La Organización Socialista Camino de Libertad condena el ataque militar estadounidense desvergonzado e ilegal contra Venezuela y el secuestro del Presidente Maduro. Esto es un acto de guerra bajo el ridículo pretexto de “luchar contra el narcotráfico.” Una mirada a los “amigos de los EE.UU.” en la región, y sus actividades, demuestra que esto no tiene nada que ver con las drogas. Se trata del petróleo. Y se trata de someter al gobierno de Maduro y al pueblo de Venezuela para satisfacer la avaricia insaciable de Trump y su pandilla de patrocinadores de Wall Street.

En la madrugada del 3 de enero de 2026, explosiones iluminaron los cielos sobre Caracas al menos siete veces. Las fuerzas estadounidenses lanzaron un ataque coordinado contra sitios civiles y militares en toda Venezuela, incluyendo Miranda, Aragua, y La Guairá. El presidente Nicolás Maduro y la primera dama Cilia Flores fueron secuestrados por las fuerzas militares estadounidenses. La vicepresidenta Delcy Rodríguez ha exigido prueba de vida. Trump rápidamente se atribuyó el crédito en las redes sociales, enorgulleciéndose de la captura y del “ataque exitoso.” Es pura criminalidad vestida de militar.
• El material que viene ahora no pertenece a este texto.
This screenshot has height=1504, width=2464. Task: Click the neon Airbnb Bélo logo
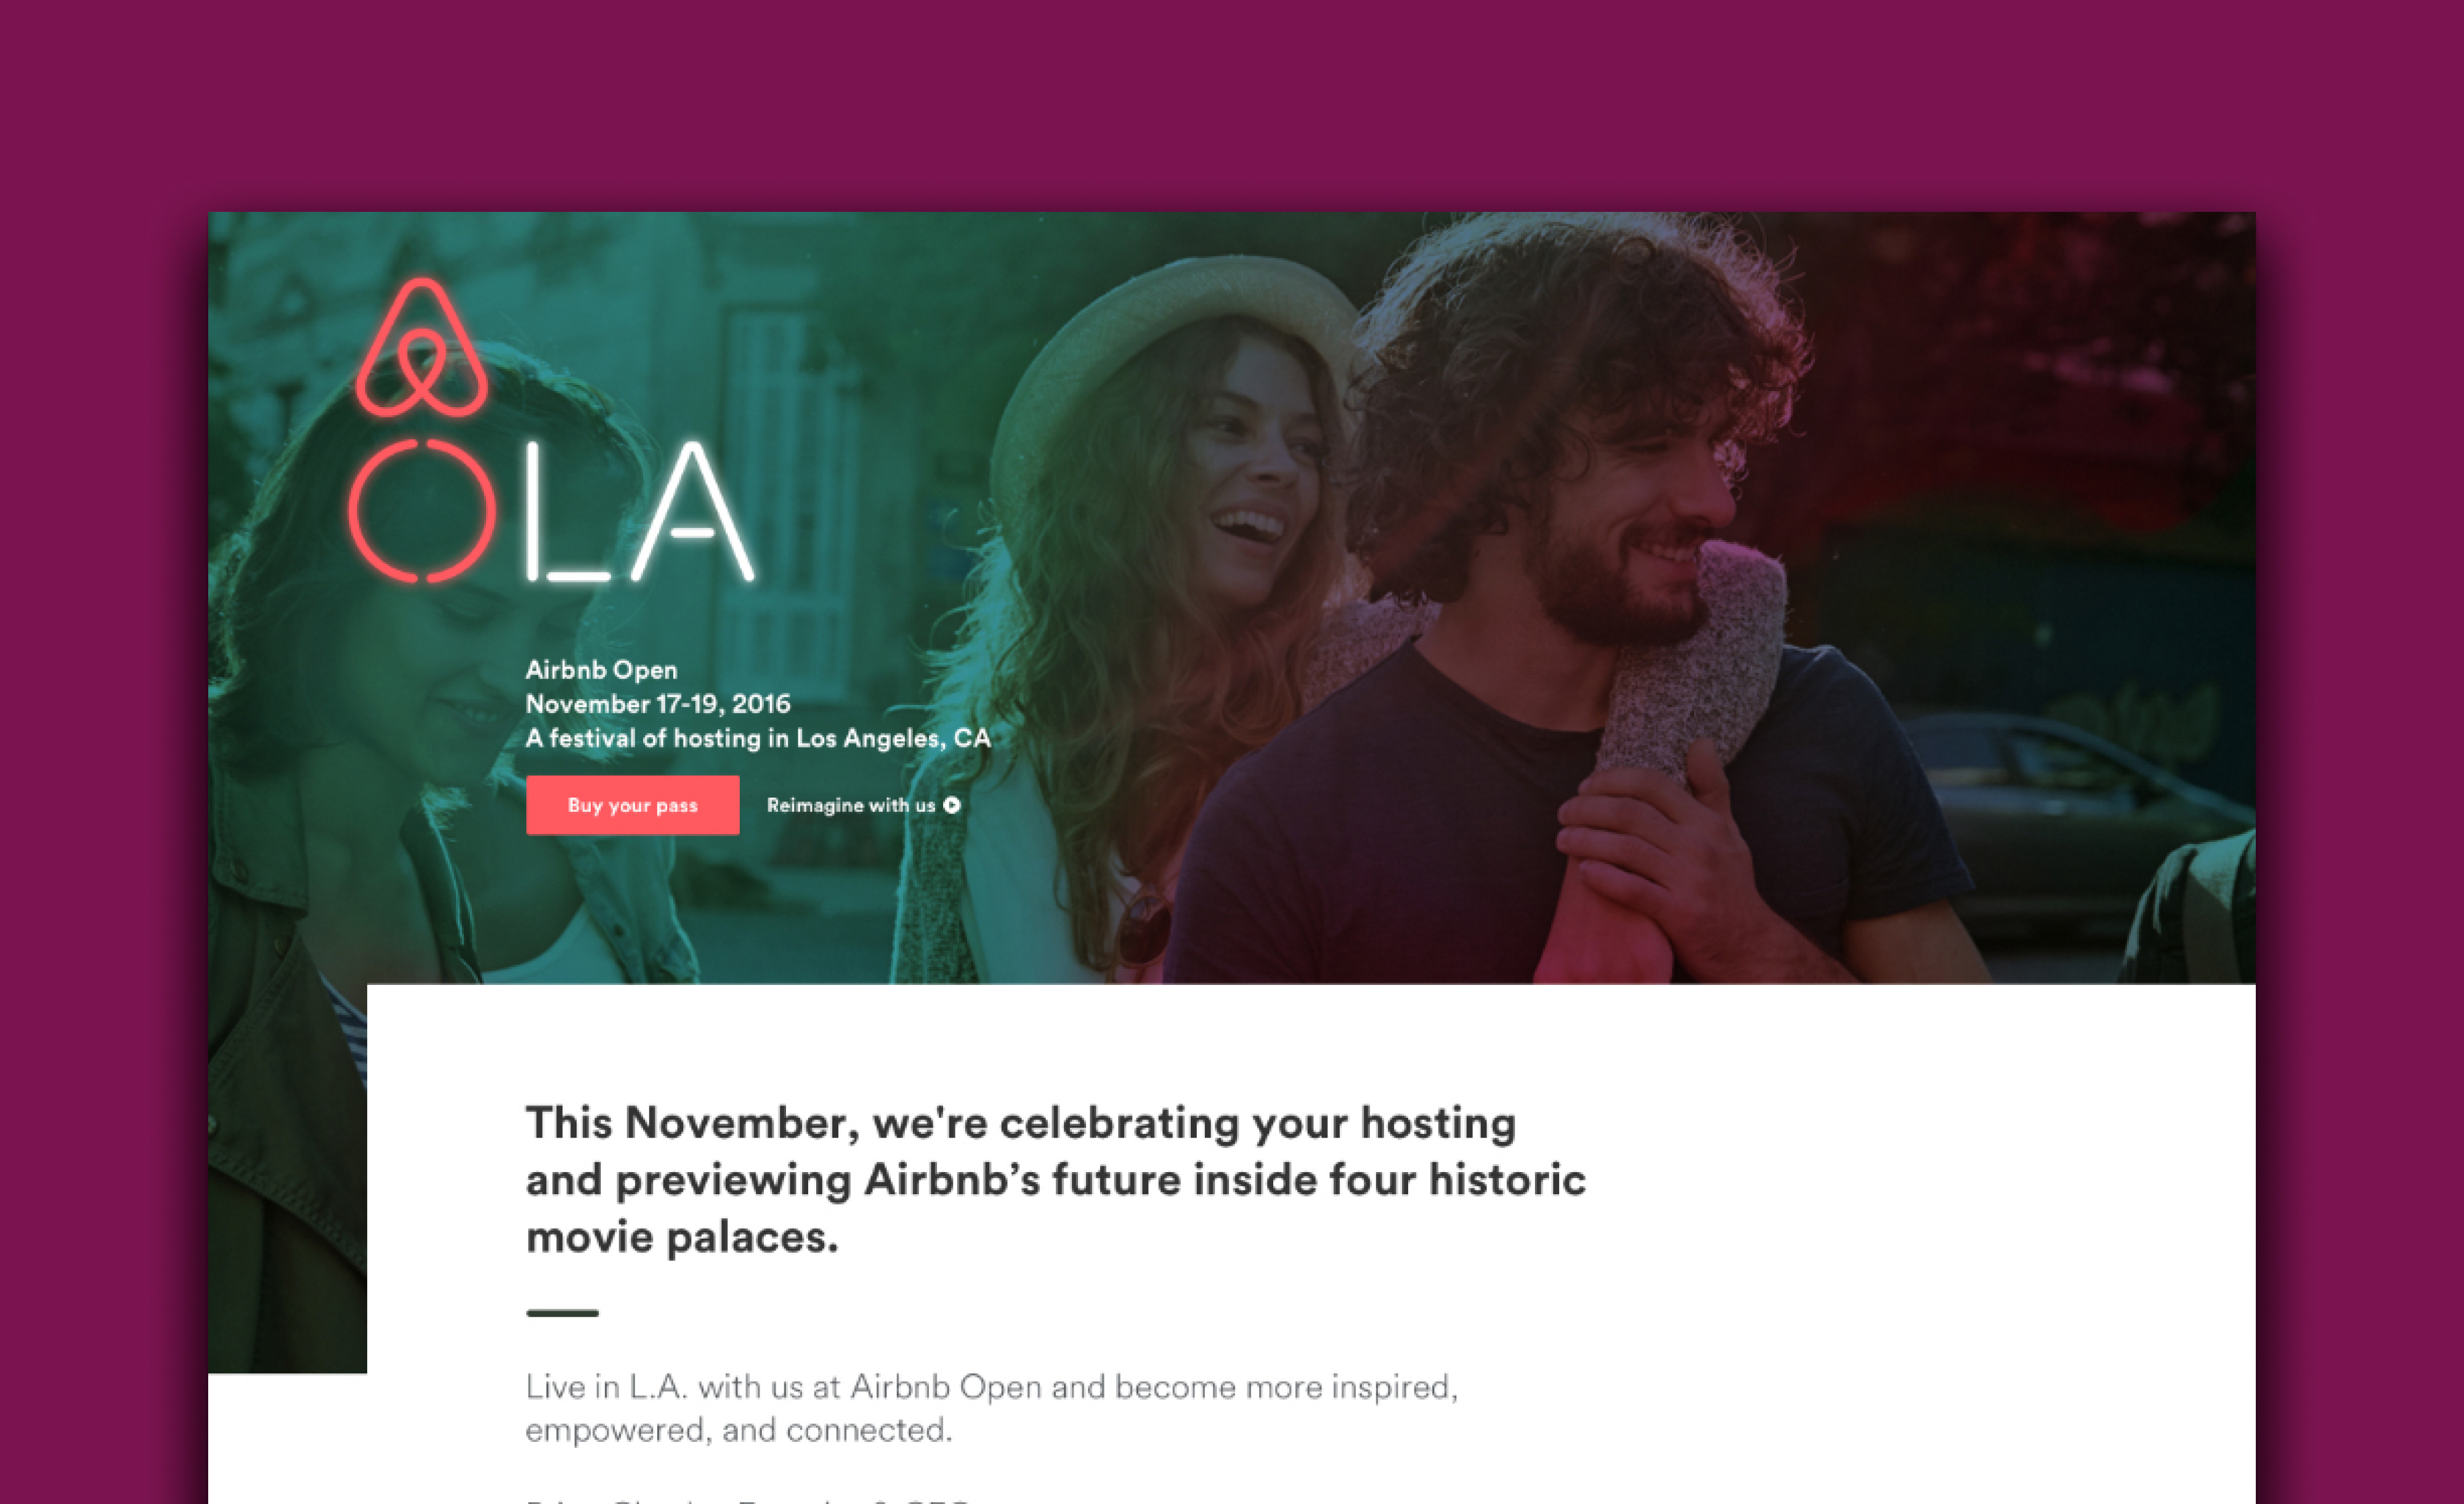tap(421, 350)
Capturar al presidente de otro país es escandaloso. Es el mismo plan que utilizaron con el fallido golpe de Estado de 2002 contra el presidente Hugo Chávez. Pero no se equivoquen: la Revolución Bolivariana no va a caer con este ataque. El eje central no es una sola persona. Hay un movimiento entero con raíces profundas en las comunidades y entre los trabajadores, capas sólidas de liderazgo e instituciones bien construidas. La vicepresidenta Delcy Rodríguez y las otras figuras claves en la cadena de mando constitucional se mantienen listos, codo con codo junto a un PSUV unido (Partido Socialista Unido de Venezuela) y millones de venezolanos conscientes y organizados. La lucha continúa, y movilizaciones masivas en el momento son vitales para mantener a la oposición respaldada por Estados Unidos escondida en sus madrigueras. Las movilizaciones aquí en casa contra la agenda de Trump y la guerra de EE.UU. ahora también deben aparecer en gran número.
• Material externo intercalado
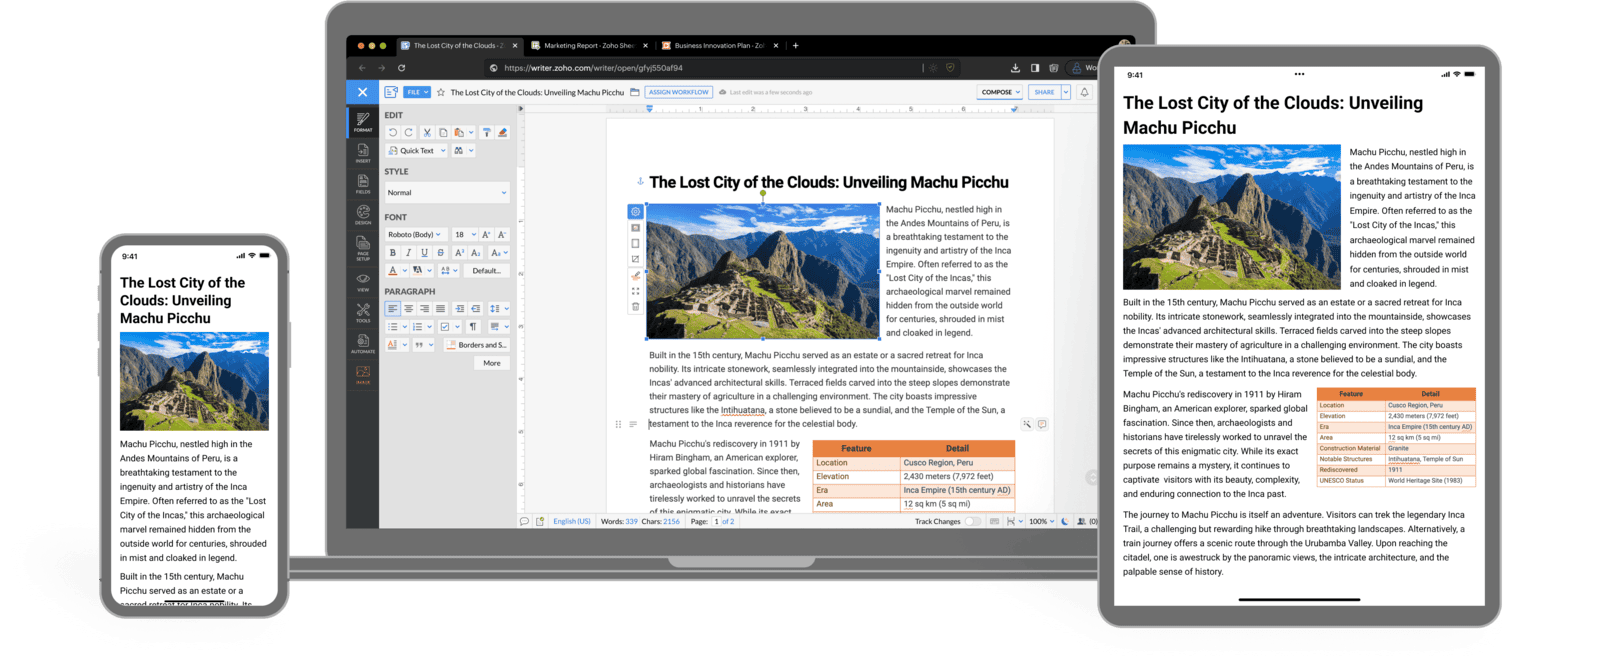Click the Cut scissors icon
Image resolution: width=1600 pixels, height=656 pixels.
[427, 132]
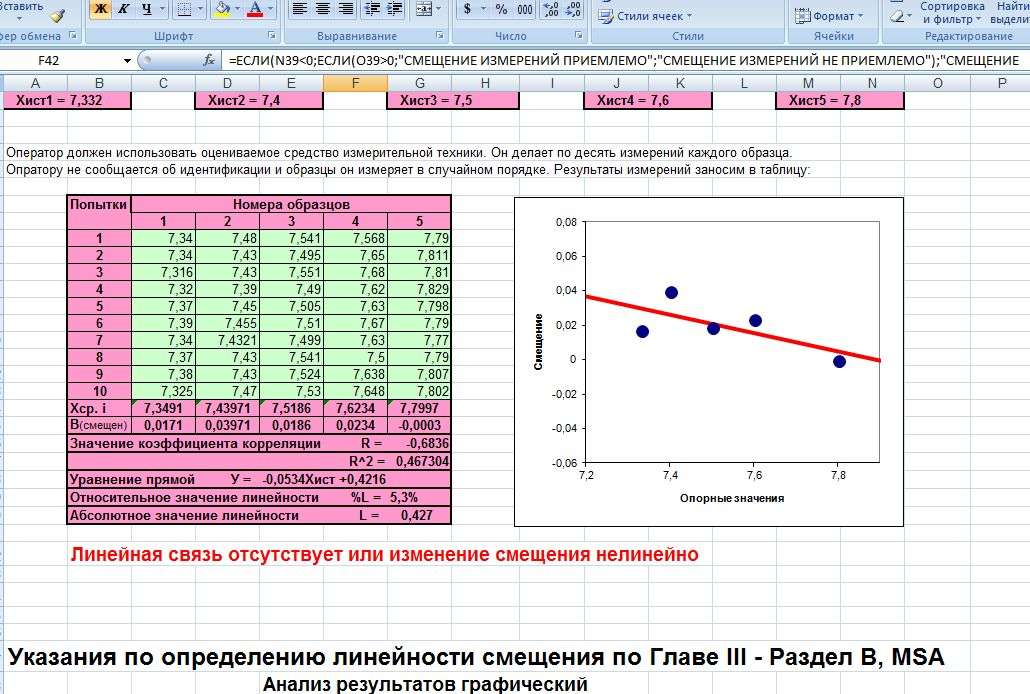The image size is (1030, 694).
Task: Open the Стили ячеек dropdown
Action: (650, 16)
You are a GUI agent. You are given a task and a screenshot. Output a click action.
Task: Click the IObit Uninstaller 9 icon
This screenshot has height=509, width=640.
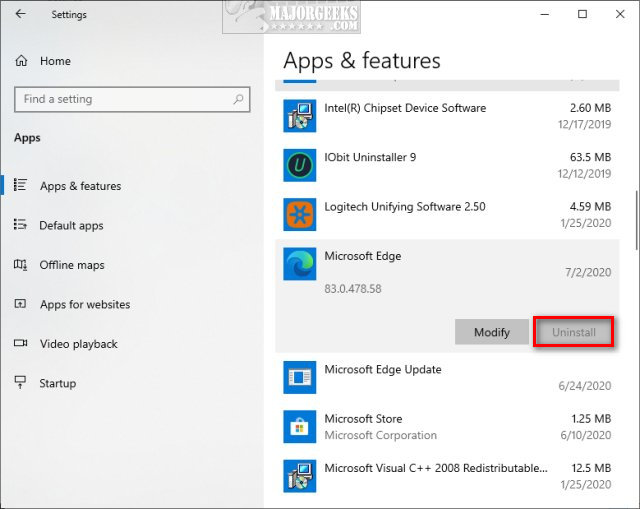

Durante más de 25 años, el imperialismo estadounidense ha mantenido una campaña implacable de sanciones económicas y sabotajes, mentiras difamatorias en los medios y ahora actos abiertos de guerra. Cada táctica ha fracasado hasta ahora porque la Revolución Bolivariana está arraigada en la voluntad del pueblo venezolano, y el pueblo se niega a arrodillarse.

El gobierno venezolano ha declarado que esto es una agresión militar ilegal, como las que llevaron a cabo Gran Bretaña, los Países Bajos y otras potencias hace 100 años. Evocó al presidente Cipriano Castro, quien en 1902 declaró: “La planta insolente del extranjero ha profanado el suelo sagrado de la patria.” Y, con el espíritu de Bolívar, también hace un llamamiento acertado: “¡Pueblo a la calle!”

¡Pueblo a la calle!

Repetimos ese llamamiento aquí en Estados Unidos, el pueblo debe levantarse y manifestarse para exigir el cese inmediato de todas las operaciones militares estadounidenses en Venezuela. Rechazamos las mentiras de Trump, rechazamos el cambio de régimen y rechazamos la guerra por el petróleo.

El gran revolucionario Hugo Chávez nos enseñó: “Ante cualquier circunstancia o nueva dificultad, del tamaño que fueren, la respuesta de todos y todas los patriotas…es unidad, lucha, batalla y victoria.”

Esta es la batalla por el futuro de Venezuela, y la batalla por el nuestro. ¿Le pertenece el mundo al pueblo o al imperio estadounidense, que saquea, expolia y cruza cada línea roja? La respuesta no se encuentra en las salas de juntas de Wall Street ni en la Casa Blanca en Washington D.C., está en las calles de Caracas, Chicago y en todos los lugares donde la gente dice: ¡NO A LAS GUERRAS DE ESTADOS UNIDOS!

¡No a la guerra de EE.UU. contra Venezuela!

¡Liberen al presidente Maduro!

¡Victoria a la Revolución Bolivariana!